I work very hard to accept people as they are and not assume that they are just like me. Myers-Briggs is one of many things that shows how different we all are. Yet I frequently encounter people who seem compelled to use the many tools of coercion (ridicule, scorn, etc.) to try to force me into a little mold -- even people I am close to who should know me better than that.

I found this quote at www.myersbriggs.org that sums it up well: "If I do not want what you want, please try not to tell me that my want is wrong. Or if I believe other than you, at least pause before you correct my view. Or if my emotion is less than yours, or more, given the same circumstances, try not to ask me to feel more strongly or weakly. Or yet if I act, or fail to act, in the manner of your design for action, let me be. I do not, for the moment at least, ask you to understand me. That will come only when you are willing to give up changing me into a copy of you." -- David Keirsey, "Please Understand Me II"
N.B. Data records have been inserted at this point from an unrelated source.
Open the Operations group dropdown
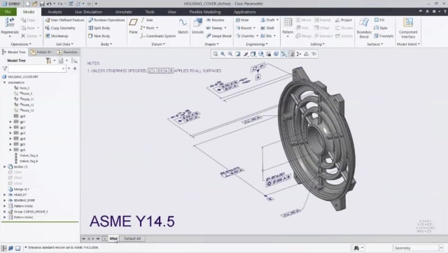 (21, 44)
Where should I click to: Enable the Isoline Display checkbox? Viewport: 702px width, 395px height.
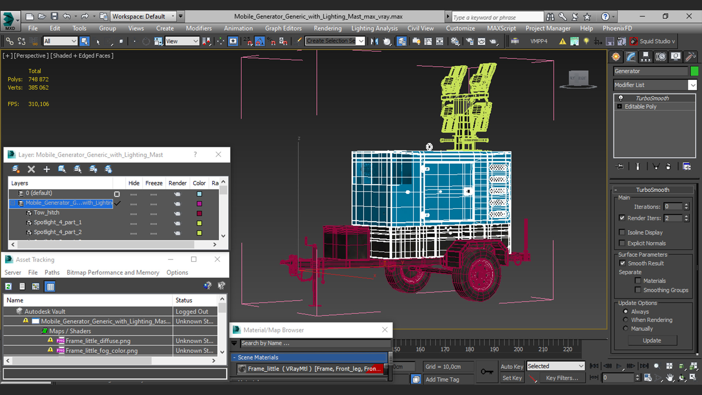tap(622, 232)
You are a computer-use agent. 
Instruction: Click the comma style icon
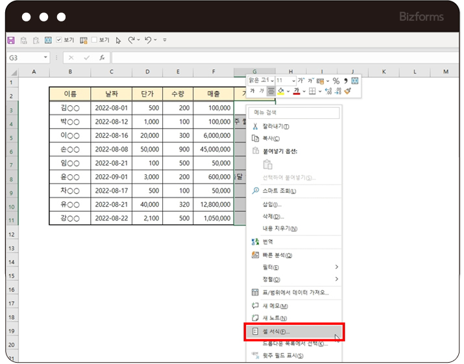tap(345, 81)
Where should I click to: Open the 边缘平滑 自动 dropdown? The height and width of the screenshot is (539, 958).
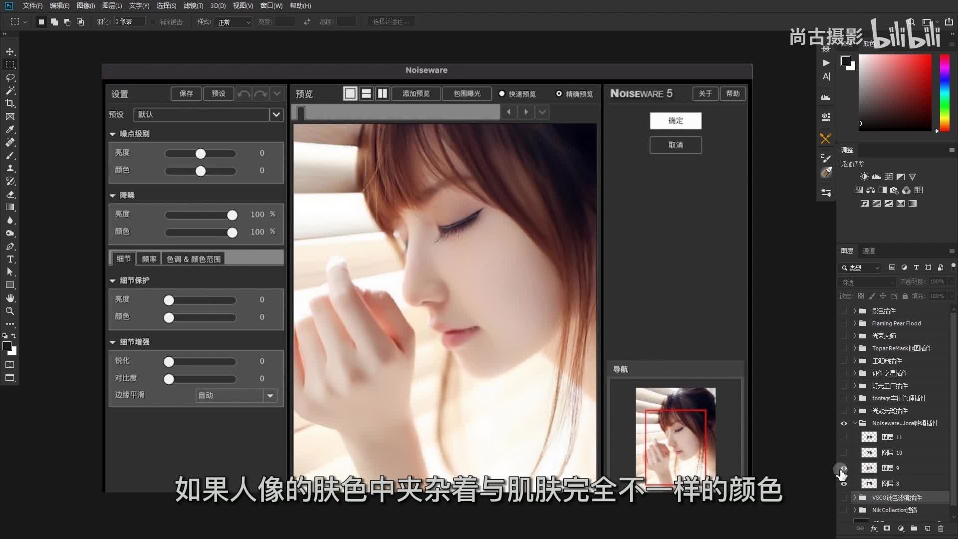270,396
I am sure that we all have experienced this phenomenon in some degree. Any thoughts?

2thecardiffgiant
Jul. 12, 2007, 2:11 pm

I've never felt it necessary to make an effort to accept anyone and do not feel the machinations of others working against me. Sorry.

3QuiteMercurial
Jul. 13, 2007, 6:30 am

I think the quote's been a bit misinterpreted. Leaving someone alone to be who he is isn't the same as "accepting" someone, and simply because people wish others were like them (a very common wish, which almost everyone experiences if but for a nanosecond) that doesn't mean there are any "machinations" involved.
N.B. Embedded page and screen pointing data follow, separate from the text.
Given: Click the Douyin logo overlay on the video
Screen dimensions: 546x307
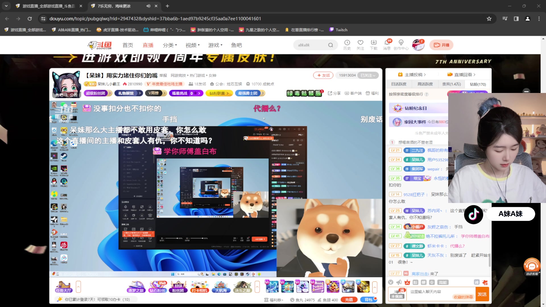Looking at the screenshot, I should (473, 214).
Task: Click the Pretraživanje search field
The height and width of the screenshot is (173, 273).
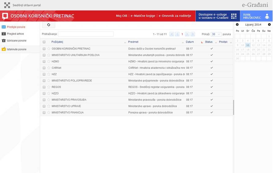Action: tap(86, 34)
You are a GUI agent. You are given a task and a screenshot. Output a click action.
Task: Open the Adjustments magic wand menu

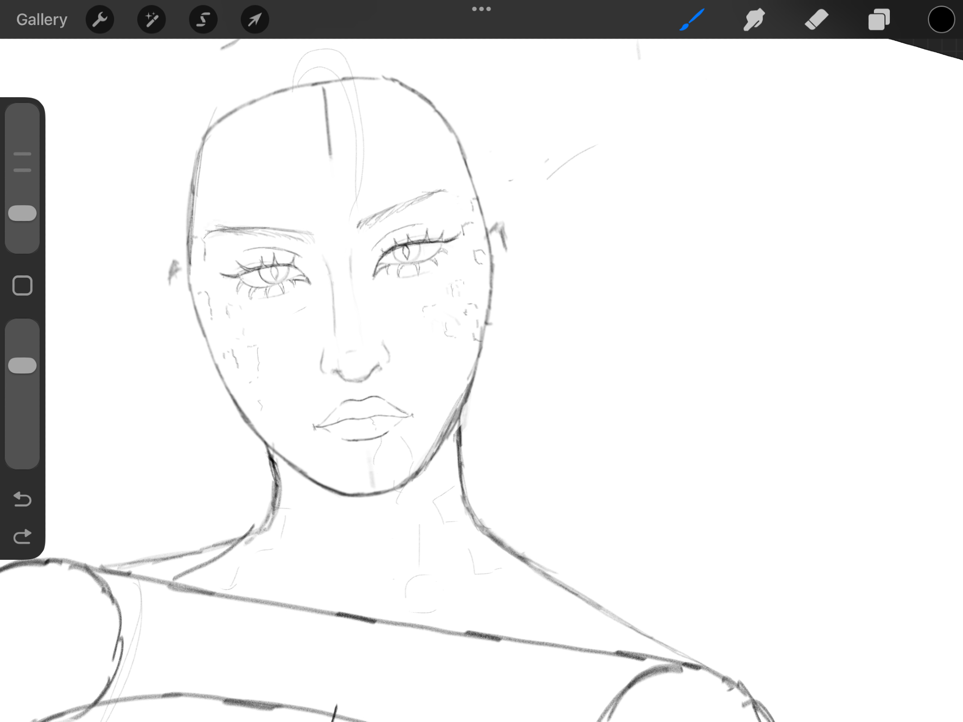click(x=151, y=20)
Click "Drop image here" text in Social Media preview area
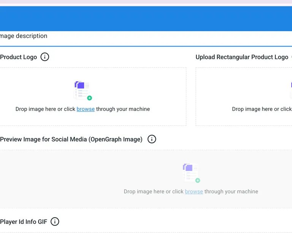 click(144, 191)
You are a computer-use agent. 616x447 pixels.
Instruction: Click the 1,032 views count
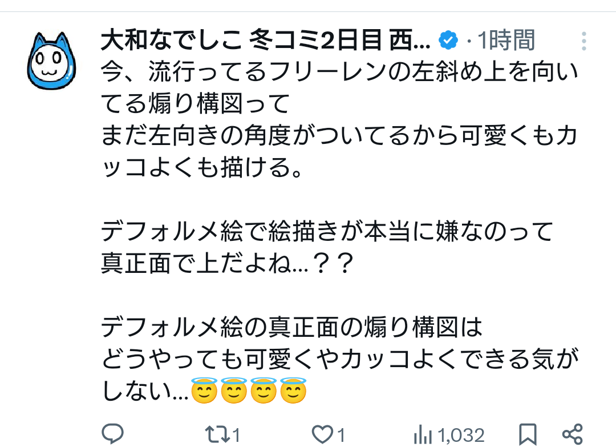tap(463, 436)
Anyway, my mother (ESTJ) is very much like this. I know for a fact that she wishes I were more like her or at least more like someone "normal." She's made mostly off-hand comments about it, though she struggled in the past to get me to be Catholic (what she considers "normal" and is what she is) and go out and be social, supposedly like everyone else. She is not terribly thrilled about my introverted ways, and she's not as ecstatic about my avid interest in reading.

I'll admit that I often wish she were at least a little bit more like me. But then, that's what I have my dad for! (Not really.) He is an ISTJ, and so he's one step closer to me. I think he rarely wishes I were any different; he's much more tolerant and understanding. I'm likewise with him, but when we get into tiffs, I wish he were more like me.
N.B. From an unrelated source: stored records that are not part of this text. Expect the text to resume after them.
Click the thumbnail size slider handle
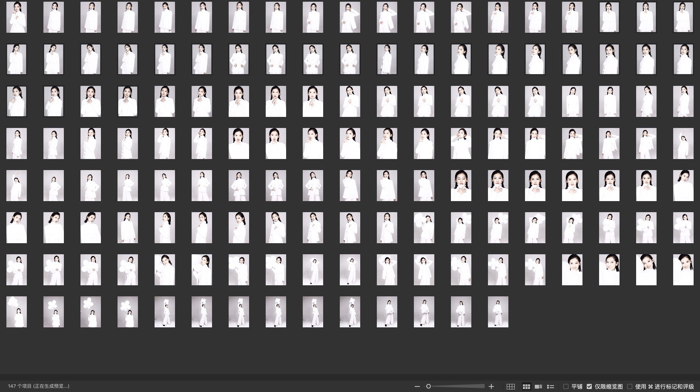Viewport: 700px width, 392px height. pos(428,386)
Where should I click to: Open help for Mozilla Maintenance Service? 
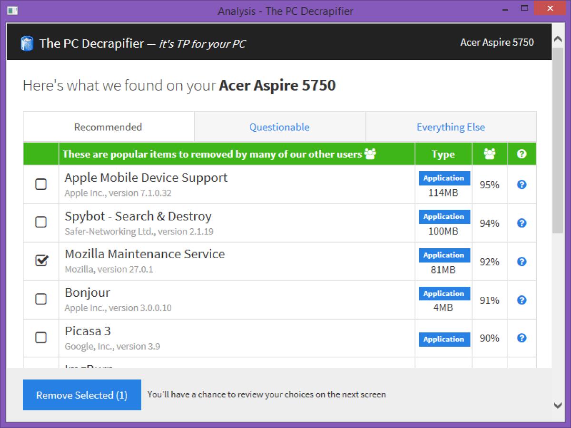click(522, 262)
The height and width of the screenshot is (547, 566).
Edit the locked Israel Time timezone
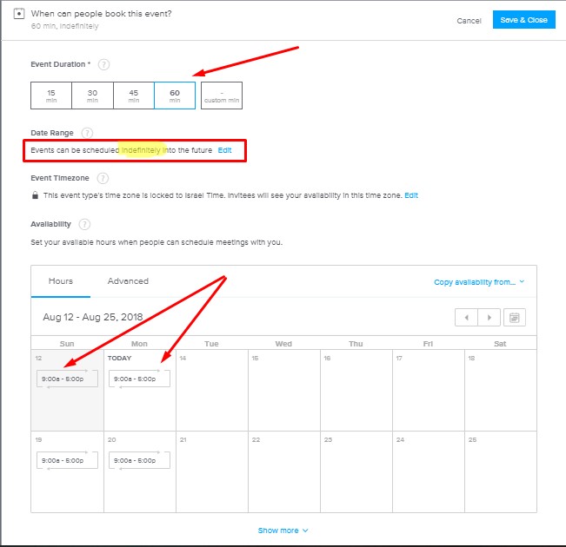411,195
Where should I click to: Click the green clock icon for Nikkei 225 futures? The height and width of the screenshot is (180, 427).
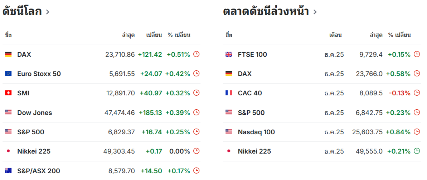[417, 151]
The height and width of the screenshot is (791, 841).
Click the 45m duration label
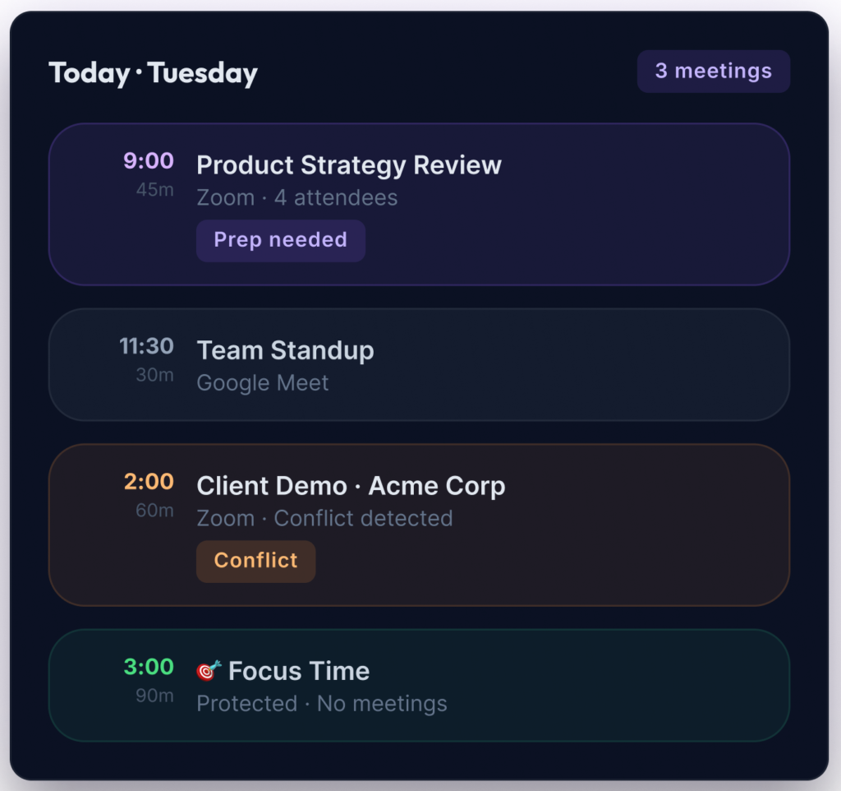[x=154, y=190]
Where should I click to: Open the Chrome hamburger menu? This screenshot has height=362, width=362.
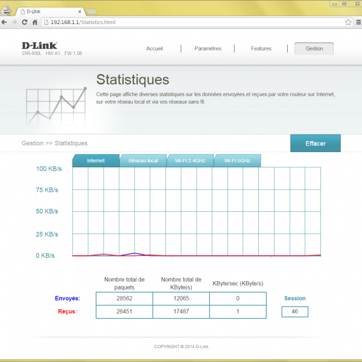(x=357, y=22)
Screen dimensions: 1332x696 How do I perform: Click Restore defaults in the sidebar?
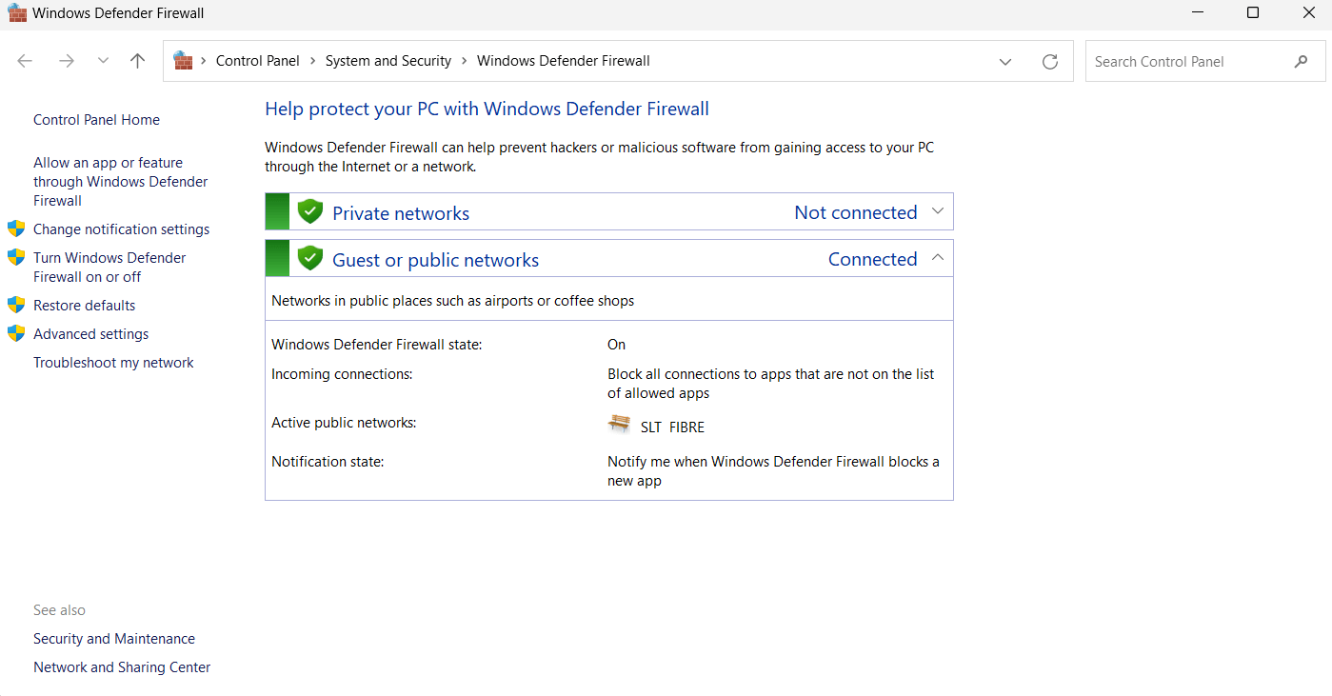pos(84,305)
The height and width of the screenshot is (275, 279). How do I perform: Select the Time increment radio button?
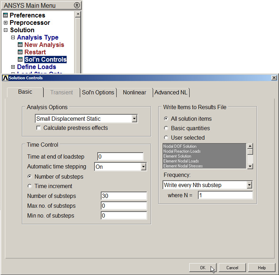click(29, 186)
It's a nice goal to be able at least to tolerate people of different kinds--and, being tossed into society, it's what we must do to an extent--but it can be extremely difficult with certain people. I suppose one can only avoid those types, "deal with" others, and be happy with the few that we can genuinely fall in with.

4chamekke
Jul. 14, 2007, 1:42 am

1 > I am sure that we all have experienced this phenomenon in some degree. Any thoughts?

I think this is likelier to happen if one is female. People are sometimes taken aback by INTJ women - especially the analytical aspect, which some people perceive as "unfeminine". (Sheesh.)